**CONSIGNES**
1. D'après le texte sur la localisation des sites logistiques, quel poste Vincent Poisson occupe-t-il chez CBRE ?
2. Rédigez la suite du texte sur la localisation des sites logistiques, en reprenant après sa dernière phrase.

Publié le 10 décembre 2020
SOMMAIRE

Avant la construction d’un site logistique, la question de sa localisation reste cruciale, devant répondre à des impératifs de disponibilité, d’emploi et de positionnement au sein d’un réseau global. Un sujet qui occupe autant les aménageurs dans leur recherche de fonciers pertinents que les acteurs du conseil auprès des futurs utilisateurs.

Fondamentale dans le développement des sites logistiques, la question de la localisation est travaillée par les constructeurs, développeurs et investisseurs avec une attention portée autant sur les besoins des utilisateurs, souvent engagés dans la restructuration ou l’extension de leurs supply chains, que sur les réalités concrètes d’un marché immobilier affichant parfois ses limites. « Il faut conserver un regard de chargeur sur ces problématiques : on choisit d’abord un bâtiment immobilier pour des raisons de réseau et de service client, en se positionnant par rapport à des sujets comme la livraison J+1 ou en quelques heures », détaille Vincent Poisson, directeur conseil en supply chain chez CBRE. Le réseau routier à proximité est évidemment scruté de près, ce qui explique l’attrait toujours maintenu pour la fameuse dorsale Lille-Paris-Lyon. Mais un autre sujet devient de plus en plus prégnant, celui du bassin d’emploi. « Pour des acteurs du e-commerce qui doublent leurs effectifs sur la période de Noël, il est impossible de ne pas le prendre en compte dans le choix d’implantation de votre site logistique. Les saisonnalités sont de plus en plus fortes et il faut donc se projeter, connaître les développements à venir dans la zone, avec potentiellement des concurrences qui créeront des tensions », souligne Vincent Poisson. « Dans certains endroits de la région parisienne ou autour de Lyon, on arrive à des concentrations d’entrepôts telles que les bassins d’emplois commencent à être asséchés », confirme Cécile Tricault chez Prologis.

 

Hors des sentiers battus

Et face à certaines zones complètement saturées, les logisticiens doivent être parfois capables de faire des choix alternatifs, en allant chercher des perles rares en dehors des sentiers battus. « En tant qu’investisseur, nous nous positionnons sur des territoires déjà établis, mais aussi sur d’autres, qui présentent suffisamment d’atouts pour devenir des zones alternatives », note Vincent Gourlin, directeur du développement chez GLP. Encore faut-il trouver le bon équilibre entre des variables qui s’additionnent : « Il faut de l’emploi, du foncier, une fiscalité qui ne soit pas rédhibitoire… Mais nous assistons cependant à une redistribution des cartes en termes de flux, en dehors de la dorsale. Certains plans stratégiques d’entreprises évoluent vers des endroits qui n’étaient pas caractérisés logistique, aussi bien pour des besoins locaux que des refontes de supply chain européennes. De l’axe Nord-Sud, on passe parfois à une vision Est-Ouest », note Jean-Paul Rival, directeur général de Concerto.

[Entrées de données enregistrées]
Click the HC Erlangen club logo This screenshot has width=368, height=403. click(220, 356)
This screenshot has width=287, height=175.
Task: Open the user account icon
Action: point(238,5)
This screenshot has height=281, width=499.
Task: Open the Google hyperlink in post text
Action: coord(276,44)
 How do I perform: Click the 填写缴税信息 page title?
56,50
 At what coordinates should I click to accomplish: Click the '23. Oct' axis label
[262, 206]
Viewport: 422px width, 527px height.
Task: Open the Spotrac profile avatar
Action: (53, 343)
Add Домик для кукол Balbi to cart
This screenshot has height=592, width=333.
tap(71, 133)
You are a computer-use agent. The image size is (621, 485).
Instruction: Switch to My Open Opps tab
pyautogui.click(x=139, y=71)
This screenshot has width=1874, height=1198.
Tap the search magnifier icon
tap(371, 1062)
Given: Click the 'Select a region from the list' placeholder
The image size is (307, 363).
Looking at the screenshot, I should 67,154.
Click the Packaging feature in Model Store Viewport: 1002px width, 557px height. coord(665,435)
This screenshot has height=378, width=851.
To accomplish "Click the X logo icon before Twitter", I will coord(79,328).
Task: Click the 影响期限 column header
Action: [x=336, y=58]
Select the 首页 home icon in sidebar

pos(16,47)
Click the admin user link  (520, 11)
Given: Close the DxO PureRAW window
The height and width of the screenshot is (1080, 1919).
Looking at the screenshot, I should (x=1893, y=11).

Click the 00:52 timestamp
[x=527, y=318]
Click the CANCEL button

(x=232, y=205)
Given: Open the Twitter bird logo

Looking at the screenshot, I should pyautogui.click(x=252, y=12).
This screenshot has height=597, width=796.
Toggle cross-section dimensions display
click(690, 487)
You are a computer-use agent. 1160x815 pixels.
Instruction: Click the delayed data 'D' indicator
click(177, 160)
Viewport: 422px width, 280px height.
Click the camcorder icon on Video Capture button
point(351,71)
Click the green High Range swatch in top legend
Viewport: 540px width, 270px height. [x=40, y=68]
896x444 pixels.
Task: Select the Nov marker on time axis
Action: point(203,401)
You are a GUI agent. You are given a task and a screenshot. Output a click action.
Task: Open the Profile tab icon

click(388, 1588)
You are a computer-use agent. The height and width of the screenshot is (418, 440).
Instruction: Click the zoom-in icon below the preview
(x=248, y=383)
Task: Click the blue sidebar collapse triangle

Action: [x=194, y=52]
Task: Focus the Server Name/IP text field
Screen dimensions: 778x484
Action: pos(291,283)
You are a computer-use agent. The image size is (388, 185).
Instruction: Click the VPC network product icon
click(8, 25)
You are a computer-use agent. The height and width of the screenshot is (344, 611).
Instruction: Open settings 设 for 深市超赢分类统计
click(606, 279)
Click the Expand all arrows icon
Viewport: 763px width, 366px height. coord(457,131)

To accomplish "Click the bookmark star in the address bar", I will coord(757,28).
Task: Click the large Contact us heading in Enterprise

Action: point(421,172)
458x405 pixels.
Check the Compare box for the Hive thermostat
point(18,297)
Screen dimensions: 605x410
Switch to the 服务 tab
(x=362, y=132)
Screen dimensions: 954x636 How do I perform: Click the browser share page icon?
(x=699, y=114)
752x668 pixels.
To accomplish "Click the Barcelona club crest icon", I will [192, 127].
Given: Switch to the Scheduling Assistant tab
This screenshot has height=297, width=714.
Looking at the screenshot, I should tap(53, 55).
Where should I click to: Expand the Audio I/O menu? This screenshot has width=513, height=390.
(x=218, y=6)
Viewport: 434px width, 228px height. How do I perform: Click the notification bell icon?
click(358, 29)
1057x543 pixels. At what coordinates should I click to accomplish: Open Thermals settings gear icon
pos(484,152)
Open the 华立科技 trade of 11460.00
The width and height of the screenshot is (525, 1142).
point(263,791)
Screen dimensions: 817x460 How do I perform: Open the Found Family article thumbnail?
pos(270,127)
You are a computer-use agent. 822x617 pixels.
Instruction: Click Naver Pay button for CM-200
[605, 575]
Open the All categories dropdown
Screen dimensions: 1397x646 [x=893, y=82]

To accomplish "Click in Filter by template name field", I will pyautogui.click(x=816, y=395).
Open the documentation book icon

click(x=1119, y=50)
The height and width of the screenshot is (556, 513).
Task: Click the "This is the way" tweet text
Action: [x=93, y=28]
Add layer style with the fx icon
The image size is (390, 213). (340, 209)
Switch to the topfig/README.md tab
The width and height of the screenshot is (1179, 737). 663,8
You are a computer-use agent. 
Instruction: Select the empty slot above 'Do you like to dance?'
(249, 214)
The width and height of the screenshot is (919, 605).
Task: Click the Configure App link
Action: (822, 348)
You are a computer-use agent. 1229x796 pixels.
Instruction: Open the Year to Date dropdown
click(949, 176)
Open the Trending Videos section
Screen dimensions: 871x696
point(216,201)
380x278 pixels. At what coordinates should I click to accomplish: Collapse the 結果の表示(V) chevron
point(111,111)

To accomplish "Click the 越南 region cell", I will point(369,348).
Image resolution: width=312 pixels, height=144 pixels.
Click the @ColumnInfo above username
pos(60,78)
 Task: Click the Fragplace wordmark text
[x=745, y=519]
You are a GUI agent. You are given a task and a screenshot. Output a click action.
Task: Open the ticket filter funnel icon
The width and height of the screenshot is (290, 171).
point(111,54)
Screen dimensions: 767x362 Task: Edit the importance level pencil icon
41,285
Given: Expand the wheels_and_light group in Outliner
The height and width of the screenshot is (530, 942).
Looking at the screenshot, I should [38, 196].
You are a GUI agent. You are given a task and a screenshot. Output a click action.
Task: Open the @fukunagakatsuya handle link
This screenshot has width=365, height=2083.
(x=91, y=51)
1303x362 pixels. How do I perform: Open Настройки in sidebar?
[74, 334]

**RÉPONSES AUX CONSIGNES**
1. Il est directeur conseil en supply chain chez CBRE.

2.
« Des développements sur des territoires plus exotiques proposent des offres alternatives qui jouent sur d’autres éléments de la chaîne de valeur pour les locataires », note de son côté Christophe Chauvard, directeur général de P3 Logistic Parks en France. Dans l’anticipation de ces nouveaux développements, P3 s’est installé à Laon dans l’Aisne, sur la zone d’activité du Griffon, près de la nationale 2 et l’A26. « Cette nationale devient une vraie alternative à l’A1 sur la dorsale Lille-Paris. Il y avait un noeud autoroutier qui s’imposait à cette intersection », raconte Christophe Chauvard. Sur ce lieu, P3 va développer un parc de plus de 130 000 m². « C'est une zone pourvoyeuse d’emplois proposant toutes les profondeurs de marché pour que la grande logistique et la logistique spécialisée puissent s'installer. Les retours de nos clients ont confirmé la pertinence de cette implantation qui était peut-être trop en avance il y a 10 ans, mais qui fait sens aujourd’hui, avec les reconfigurations des chaînes logistiques à l’heure du e-commerce, ou pour des industriels qui veulent reconquérir des territoires, à seulement 180 km des grandes agglomérations ».

 

Coups de projecteurs

L’e-commerce est effectivement souvent le premier à venir chercher des zones alternatives pour s’installer, mettant des coups de projecteurs sur de potentiels futurs pôles logistiques comme l’explique Benoît Chappey, directeur du développement France chez Goodman : « Nous avons mené une opération de 60 000 m² à Saint-Étienne pour Cdiscount. En termes de bassin d’emploi, il était plus simple de trouver 200 collaborateurs sur cette zone qu’à Lyon, d’autant que la qualité du transport de personnes était meilleure. Pareillement, il y a trois ans, nous avons construit une plateforme de 107 000 m² pour Amazon à Amiens. La disponibilité de main-d‘oeuvre sur la ville à l’époque, avec la fermeture des usines de pneumatiques, a permis de trouver les équipes nécessaires à l’activité du site ». Depuis son lancement, 600 embauches en CDI ont déjà été réalisées.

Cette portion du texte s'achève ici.